# Problem to solve:
Within the material below, filter for lines that hold the word "Polen".
----
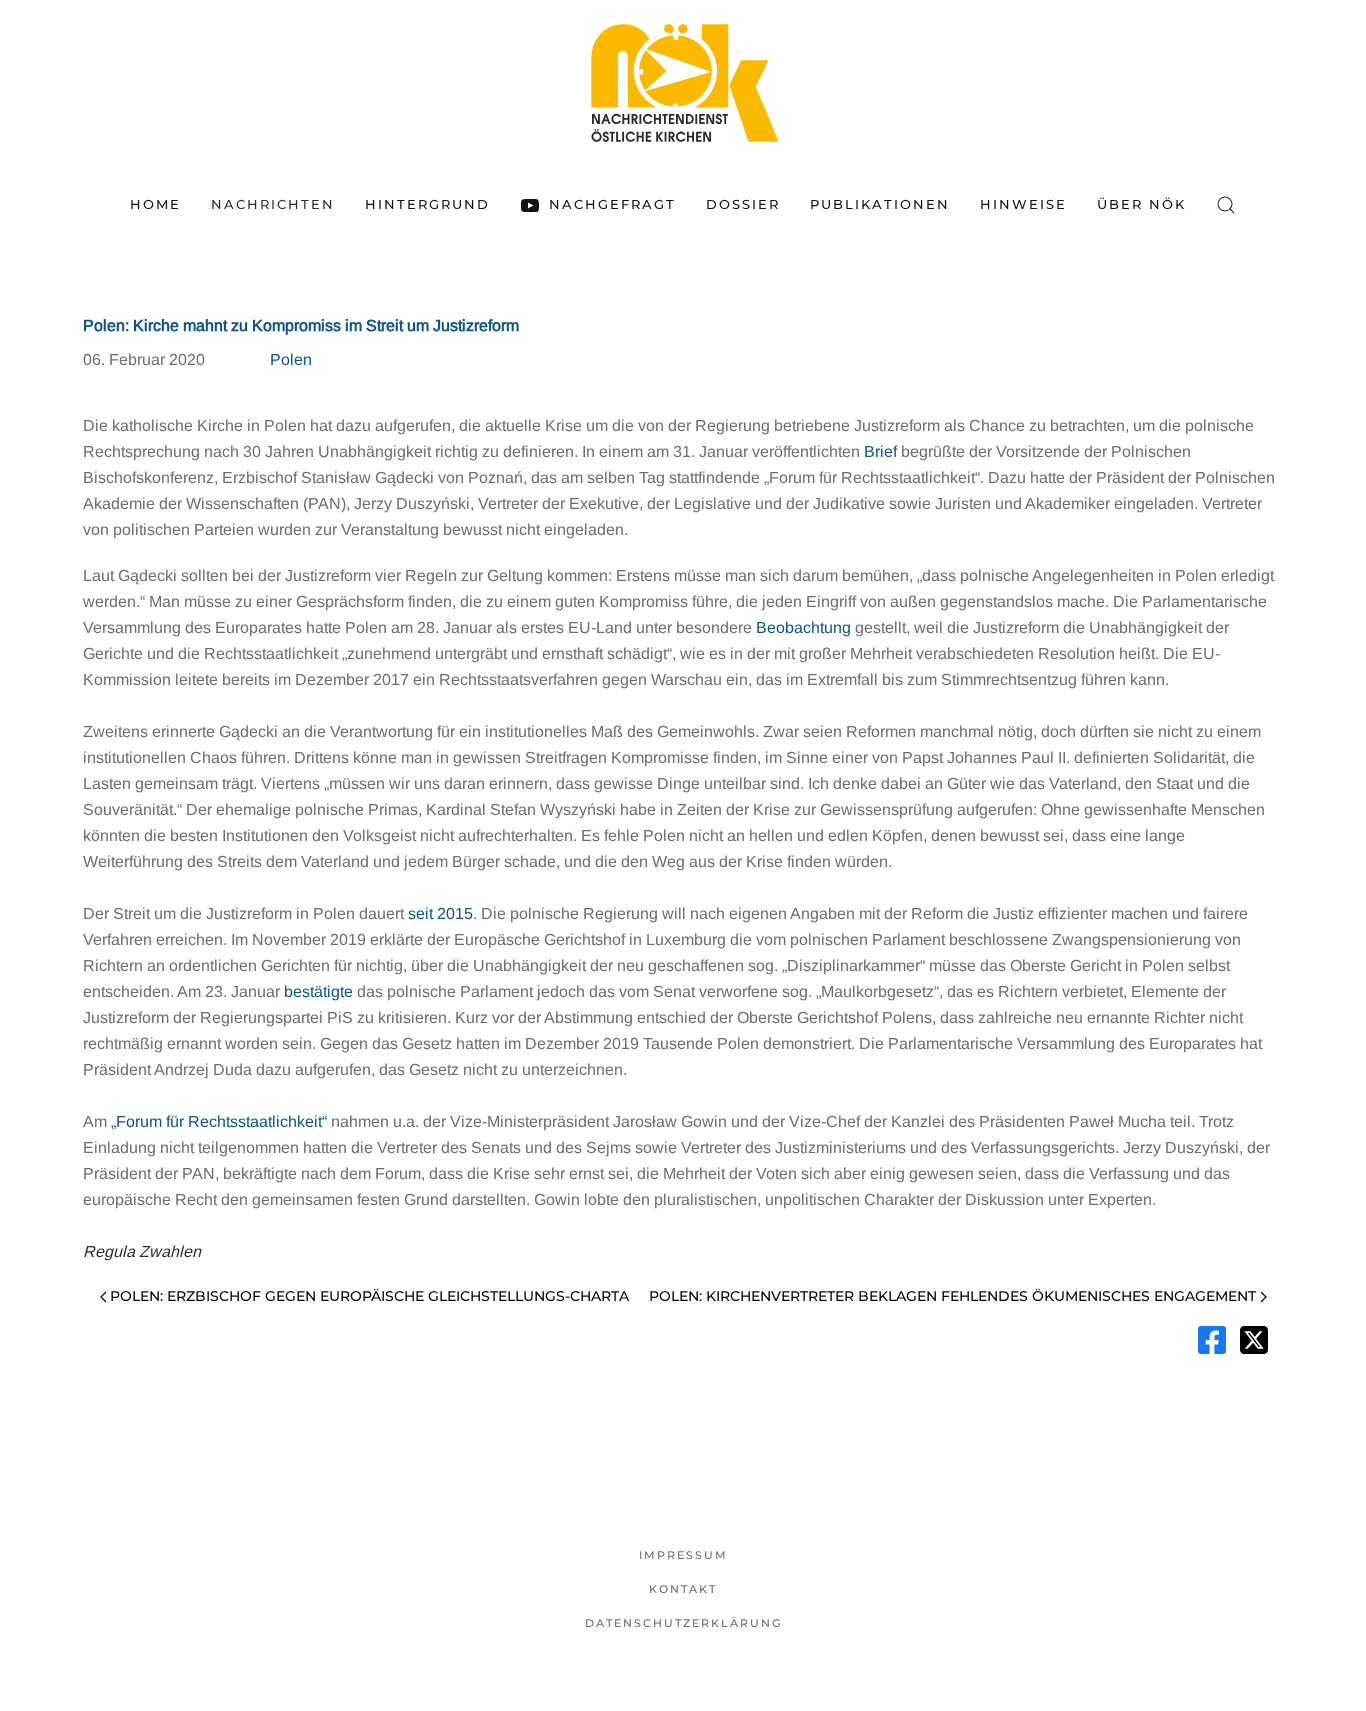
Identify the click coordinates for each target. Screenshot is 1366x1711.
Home (155, 204)
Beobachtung (803, 627)
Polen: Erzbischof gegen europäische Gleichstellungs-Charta (369, 1296)
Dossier (743, 204)
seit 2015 (440, 913)
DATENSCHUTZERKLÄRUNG (683, 1623)
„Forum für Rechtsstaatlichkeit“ (219, 1121)
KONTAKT (683, 1589)
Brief (880, 451)
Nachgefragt (612, 204)
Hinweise (1023, 204)
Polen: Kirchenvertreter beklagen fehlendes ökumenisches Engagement (952, 1296)
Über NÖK (1141, 204)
----
# Answer area:
Polen: Erzbischof gegen europäische Gleichstellungs-Charta (369, 1296)
Polen: Kirchenvertreter beklagen fehlendes ökumenisches Engagement (952, 1296)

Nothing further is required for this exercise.